For now, while the drilling continues, the company is going to drift a tunnel along the vein for 60 meters, see if it’s consistent, and then tunnel upward through the mineralization to surface. This will give us a good understanding of the characteristics of the mineralization in 3D, as well as a significant bulk sample for confirming metallurgy (though, given Dyncor’s method of blending ores from different sources, I expect excellent recoveries). If the results are positive, they will extend the drift to 300 meters and perhaps beyond, if exploration success justifies it.

What this all boils down to is that Tumipampa has a high-grade discovery of unknown size in the process of being defined right now, and still has the potential for the much larger bulk-tonnage discoveries that brought the company here in the first place. The work being done now should give us a firm thumbs up or down on Manto Dorado, and if it’s up, Dynacor should be able to continue exploring it, to develop it, and eventually put it into production out of free cash flow.
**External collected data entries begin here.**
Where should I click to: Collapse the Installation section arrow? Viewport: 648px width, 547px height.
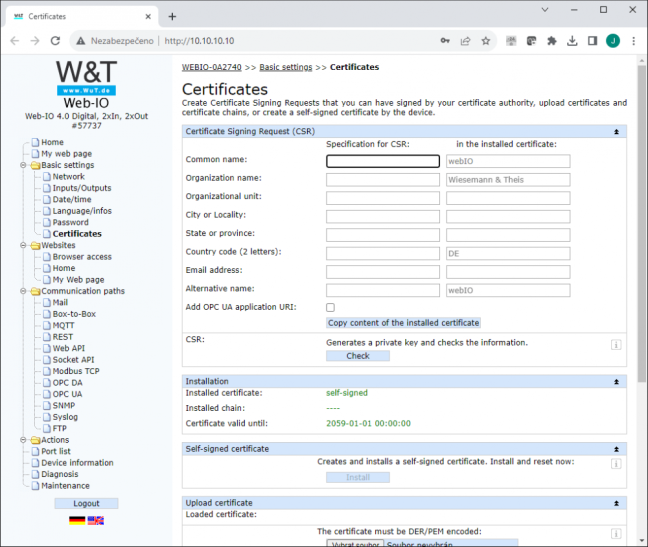(x=616, y=382)
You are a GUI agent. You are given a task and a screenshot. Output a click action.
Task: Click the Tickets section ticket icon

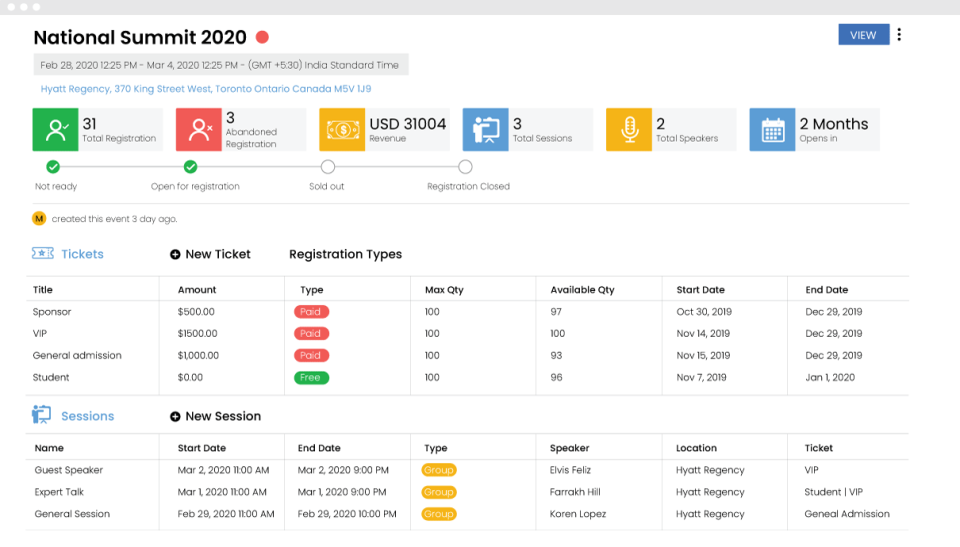43,254
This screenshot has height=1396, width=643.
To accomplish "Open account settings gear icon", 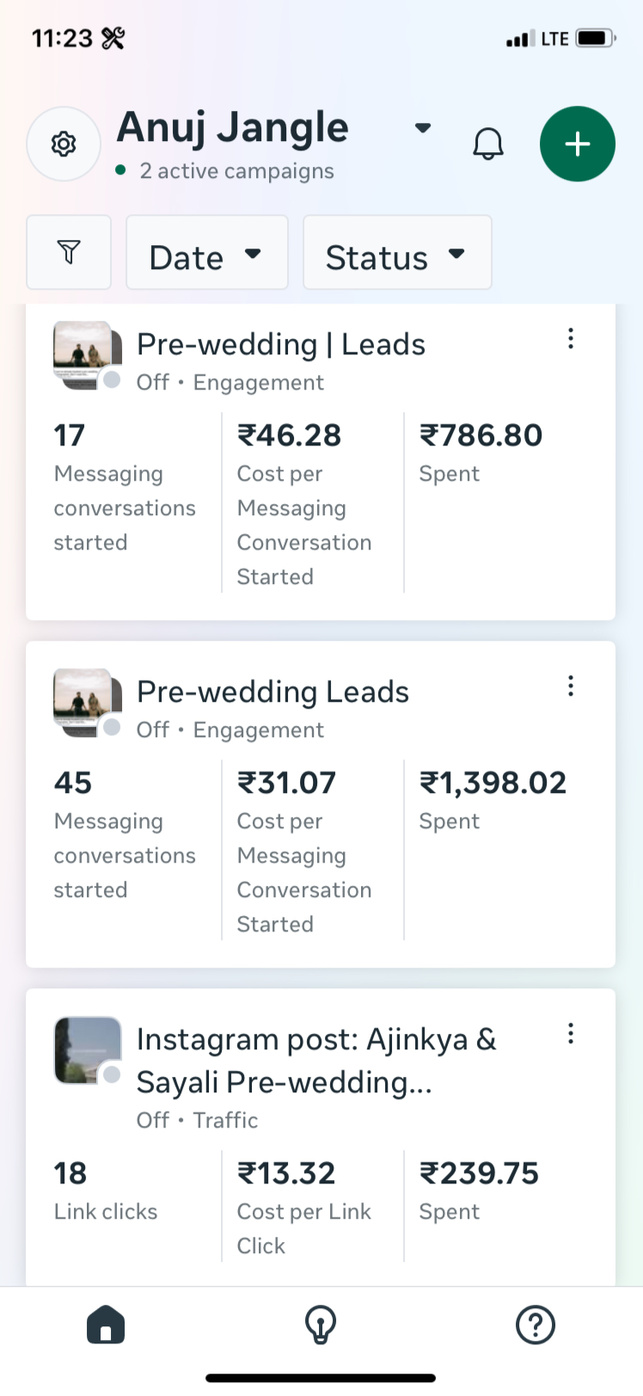I will tap(64, 144).
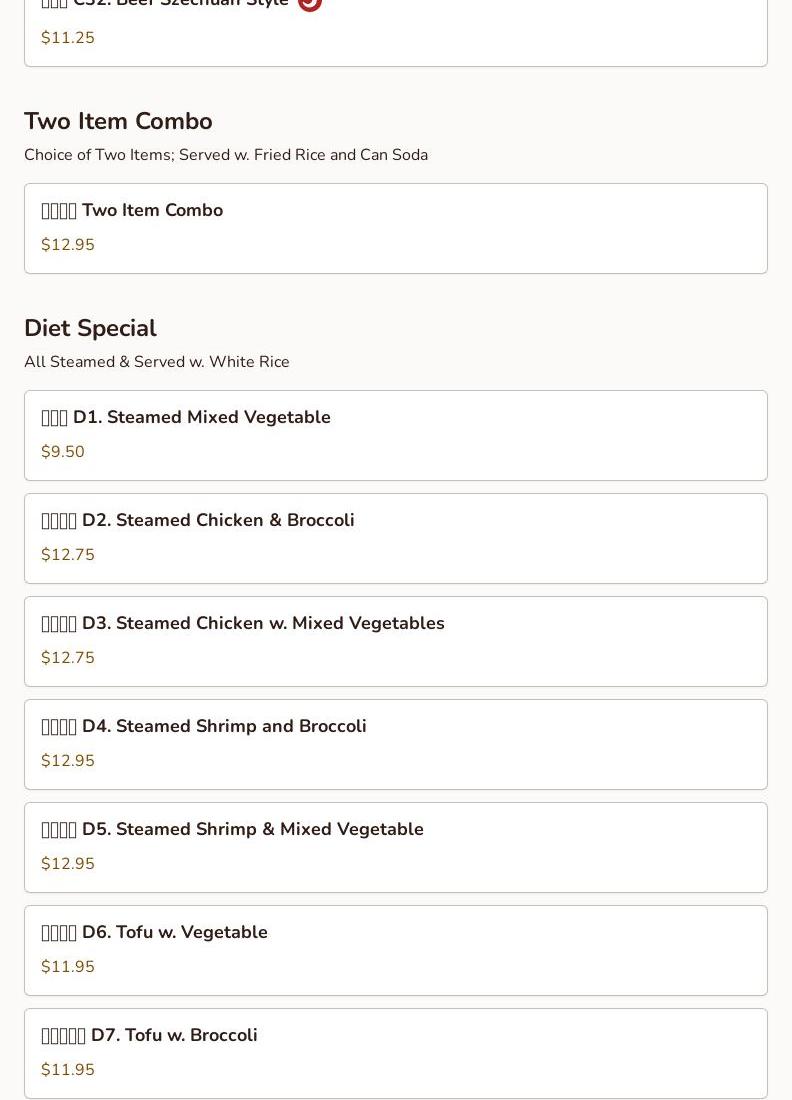This screenshot has width=792, height=1100.
Task: Pick D6. Tofu w. Vegetable item
Action: point(395,950)
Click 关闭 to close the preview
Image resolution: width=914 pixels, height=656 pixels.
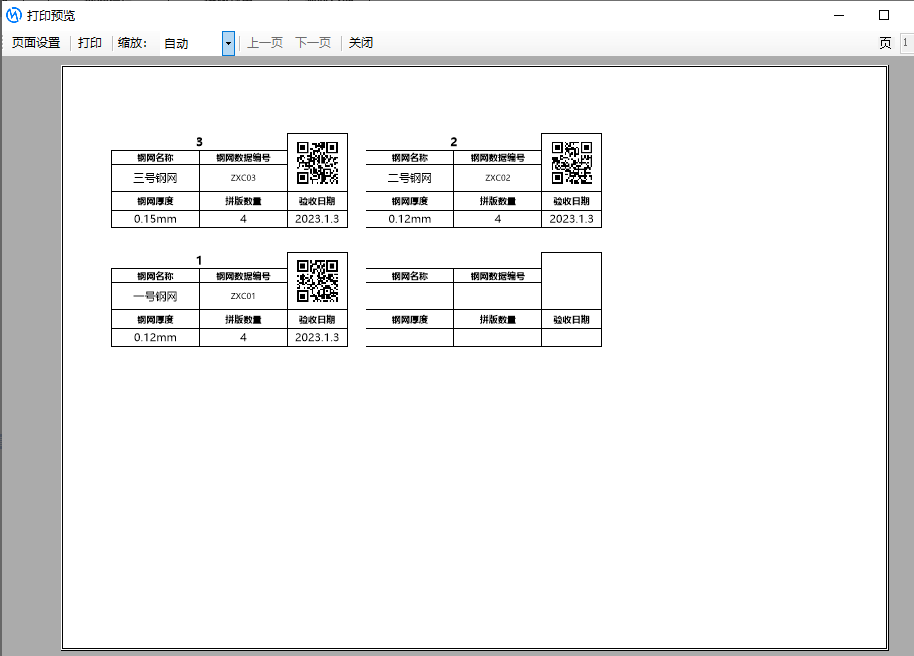[361, 43]
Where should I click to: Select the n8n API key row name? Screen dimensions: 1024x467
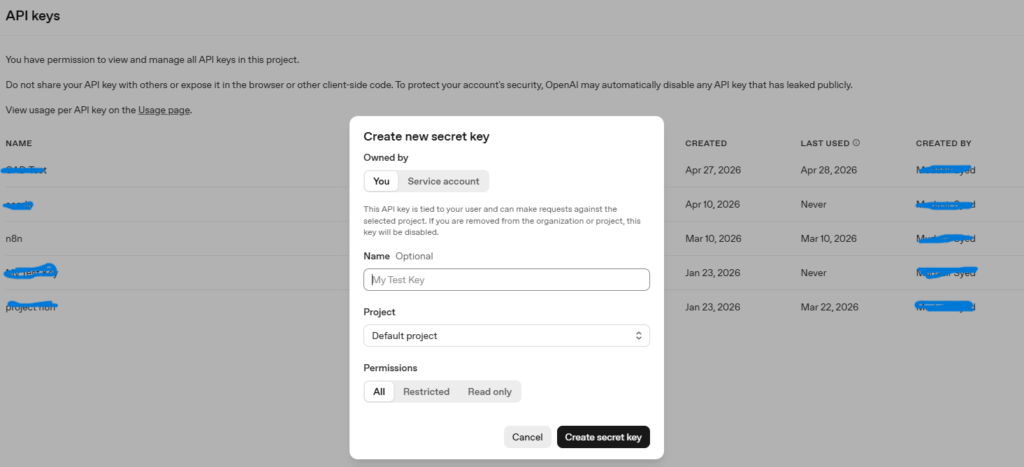13,239
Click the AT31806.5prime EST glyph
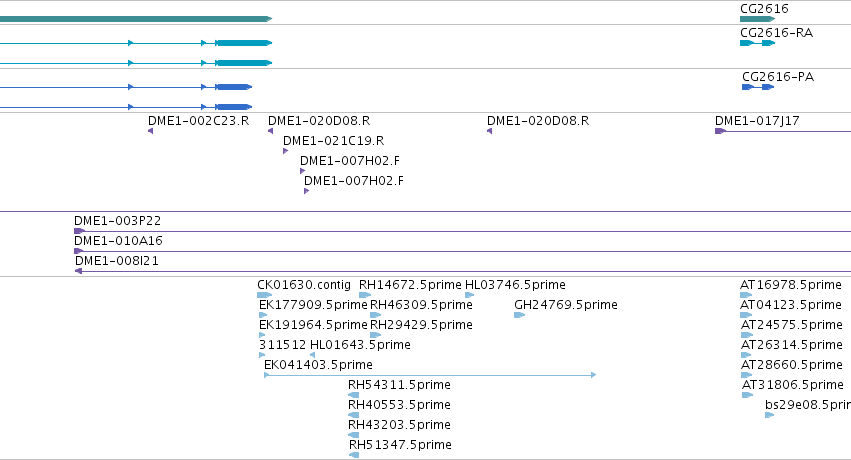Screen dimensions: 851x460 [x=747, y=395]
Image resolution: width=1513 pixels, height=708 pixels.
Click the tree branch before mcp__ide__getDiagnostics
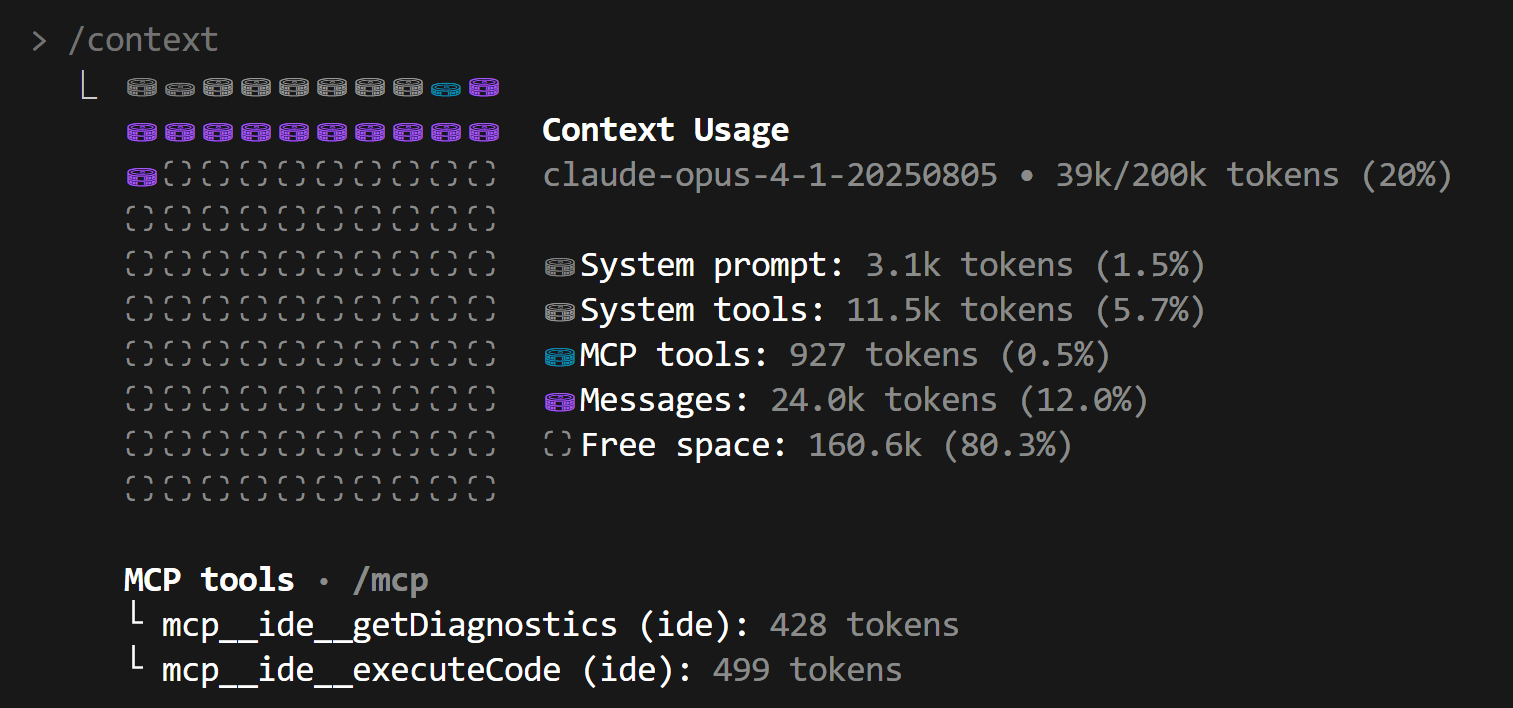137,623
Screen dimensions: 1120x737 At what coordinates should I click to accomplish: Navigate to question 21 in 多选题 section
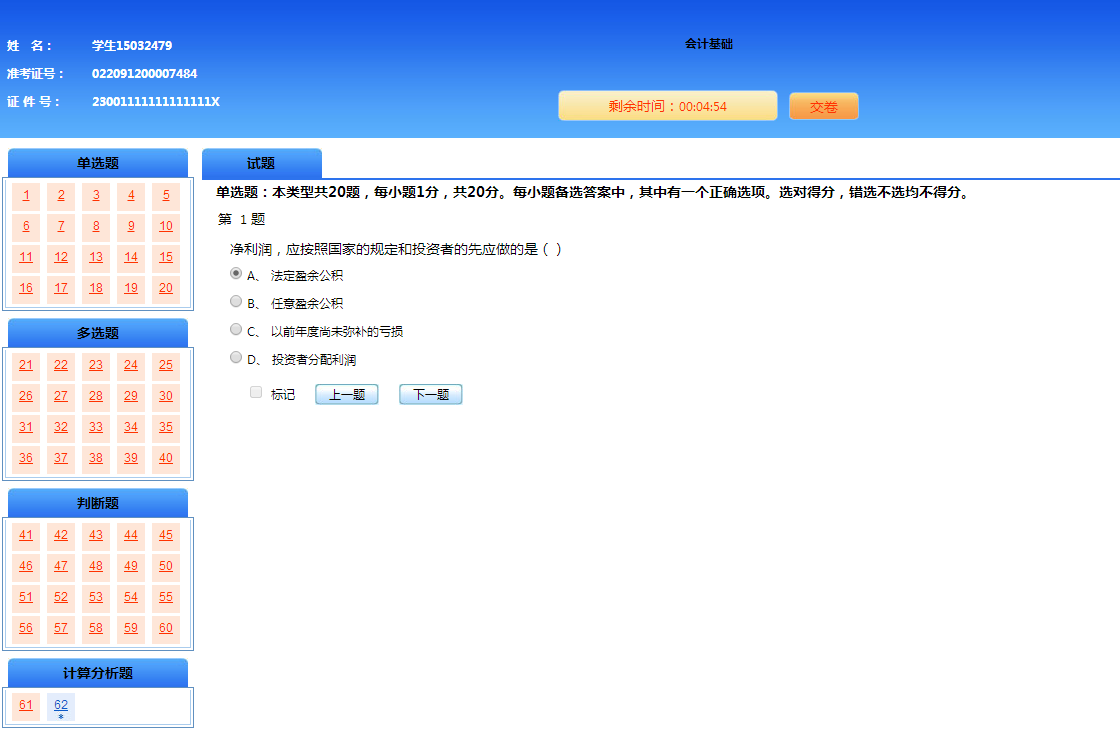click(x=26, y=365)
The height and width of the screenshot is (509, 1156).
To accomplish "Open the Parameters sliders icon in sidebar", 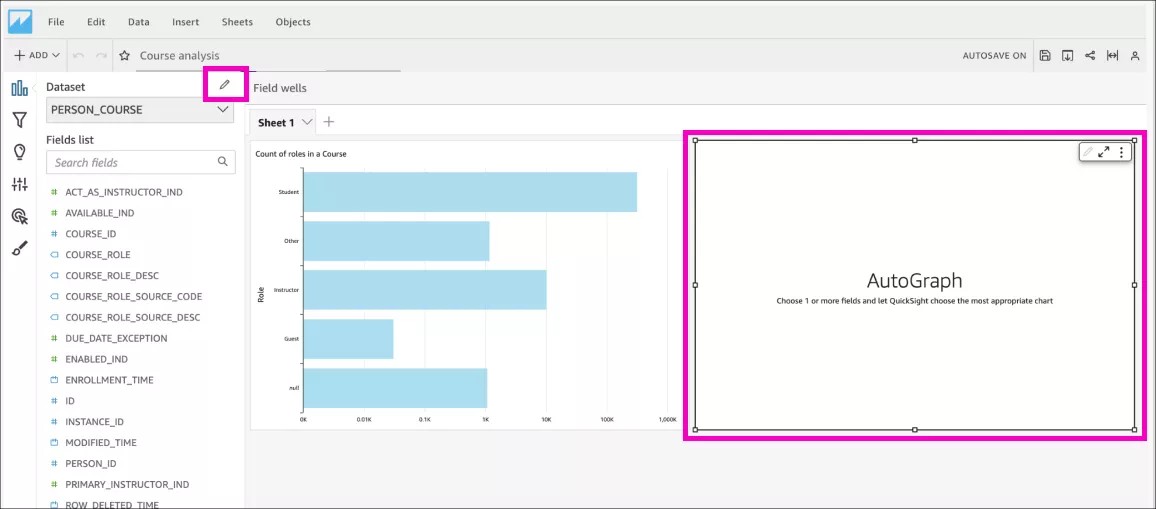I will click(19, 184).
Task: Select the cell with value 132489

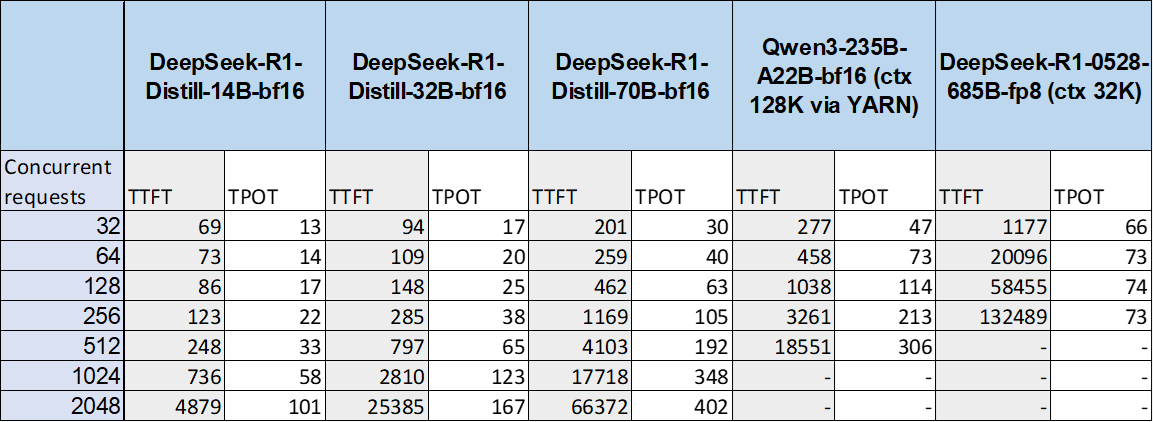Action: [x=992, y=317]
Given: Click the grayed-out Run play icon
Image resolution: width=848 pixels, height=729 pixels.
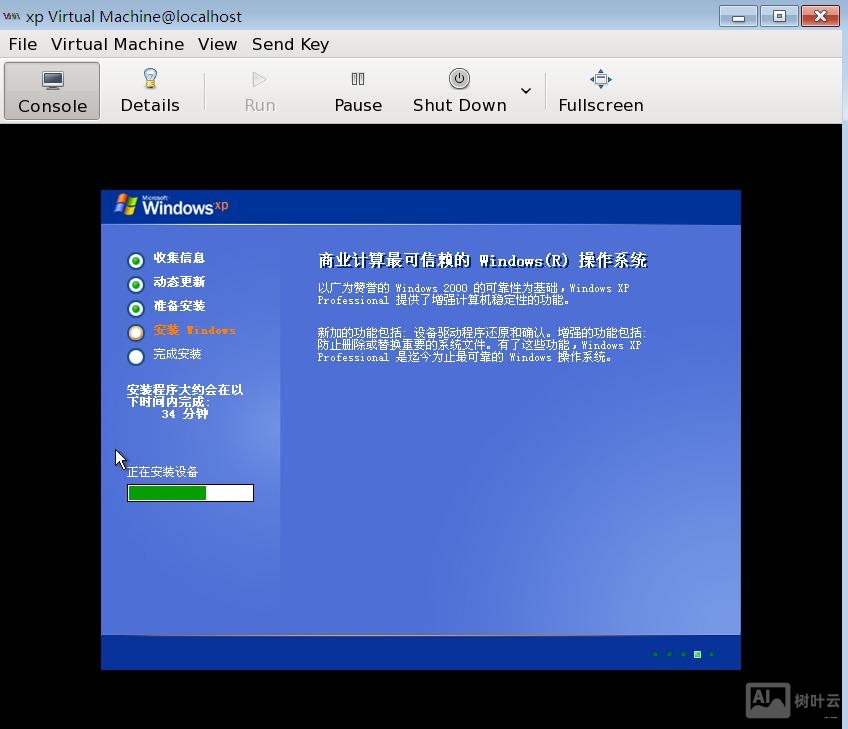Looking at the screenshot, I should point(259,78).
This last point is particularly important, because though the company is about 20 years old, it has only 36.3 million shares out (without a rollback). Management has achieved what so many exploration companies dream of but fail to do: develop a modest but significant amount of cash flow to fund exploration and future growth with no dilution required of shareholders.

Dynacor’s tight share structure is a key plus in this story; if or when the company delivers—either exploration success or increased production—the limited availability of shares can have a magnified effect on upward price movements.

That is definitely worth betting on—and this story has major Push in the very near term, in the form of important drill results from Tumipampa, and more on the way regarding permitting on the processing front. Either would be great; both could be spectacular.

I can’t say what the market will do tomorrow, but as I remain bullish on gold in everything but the shortest term, I would want to start building a position in DNG now, if I had not already. There should be time to buy on down days for the market, but I’d want to own this stock before the forthcoming news becomes history.